Hacker News new | ask | show | jobs
by GuB-42 1293 days ago
> is it theoretically possible for a sorting algorithm to achieve sub-O(nlog(n)) speeds on 99.99% (or some other %) of randomly selected inputs? Or even O(n)?

No, you can get better than nlog(n) for specific cases that may happen a lot in practice, but not in the general case of randomly selected continuous inputs.

The explanation comes from information theory, and it is the same idea as for why you can't compress random data.

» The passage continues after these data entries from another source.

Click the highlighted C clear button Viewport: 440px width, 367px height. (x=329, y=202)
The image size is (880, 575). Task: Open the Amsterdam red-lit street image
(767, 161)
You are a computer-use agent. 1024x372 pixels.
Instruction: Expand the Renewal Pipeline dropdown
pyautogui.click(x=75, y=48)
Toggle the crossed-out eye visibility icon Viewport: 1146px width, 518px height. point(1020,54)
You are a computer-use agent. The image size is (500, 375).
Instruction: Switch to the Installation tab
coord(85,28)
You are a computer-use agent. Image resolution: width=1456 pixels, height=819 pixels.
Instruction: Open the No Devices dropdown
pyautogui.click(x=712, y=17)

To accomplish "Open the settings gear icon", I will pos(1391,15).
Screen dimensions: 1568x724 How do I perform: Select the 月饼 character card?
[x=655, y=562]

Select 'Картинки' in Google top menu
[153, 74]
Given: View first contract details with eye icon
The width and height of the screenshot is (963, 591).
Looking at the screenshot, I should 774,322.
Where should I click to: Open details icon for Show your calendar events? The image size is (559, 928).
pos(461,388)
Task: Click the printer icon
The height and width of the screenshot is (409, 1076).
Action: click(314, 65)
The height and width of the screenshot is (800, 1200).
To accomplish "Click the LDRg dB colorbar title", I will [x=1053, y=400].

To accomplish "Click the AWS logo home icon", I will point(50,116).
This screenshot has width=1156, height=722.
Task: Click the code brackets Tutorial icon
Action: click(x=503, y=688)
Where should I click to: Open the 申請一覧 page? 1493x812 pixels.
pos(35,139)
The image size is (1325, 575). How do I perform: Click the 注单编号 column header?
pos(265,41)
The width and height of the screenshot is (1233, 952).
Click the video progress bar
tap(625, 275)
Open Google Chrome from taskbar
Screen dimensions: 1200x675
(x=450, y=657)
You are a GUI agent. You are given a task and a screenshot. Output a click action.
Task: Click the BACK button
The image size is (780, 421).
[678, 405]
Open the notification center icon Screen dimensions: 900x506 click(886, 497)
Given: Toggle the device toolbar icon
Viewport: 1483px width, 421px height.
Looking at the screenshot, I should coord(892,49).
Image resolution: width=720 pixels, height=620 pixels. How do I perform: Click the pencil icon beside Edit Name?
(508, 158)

In essence, a sorting algorithm has to pick the correct reordering of the sequence, there are n! possible reorderings, so the algorithm needs log(n!) bits of information about the sequence, each comparison yields one bit, and log(n!) is asymptotically equivalent to nlog(n), so you need at least nlog(n) comparisons to cover every case. In practice, some reorderings are more common than others, in particular the "already sorted" case, so it is worth making your algorithm check these cases first, but on randomly selected inputs, these special cases represent a negligible fraction of all the possible cases.

1 comments

> you can get better than nlog(n) for specific cases that may happen a lot in practice, but not in the general case of randomly selected continuous inputs.

I guess what I'm asking is how "specific" do these cases have to be, or how "general" is the general case? Can specific cases be 0.0001%? How about 1%?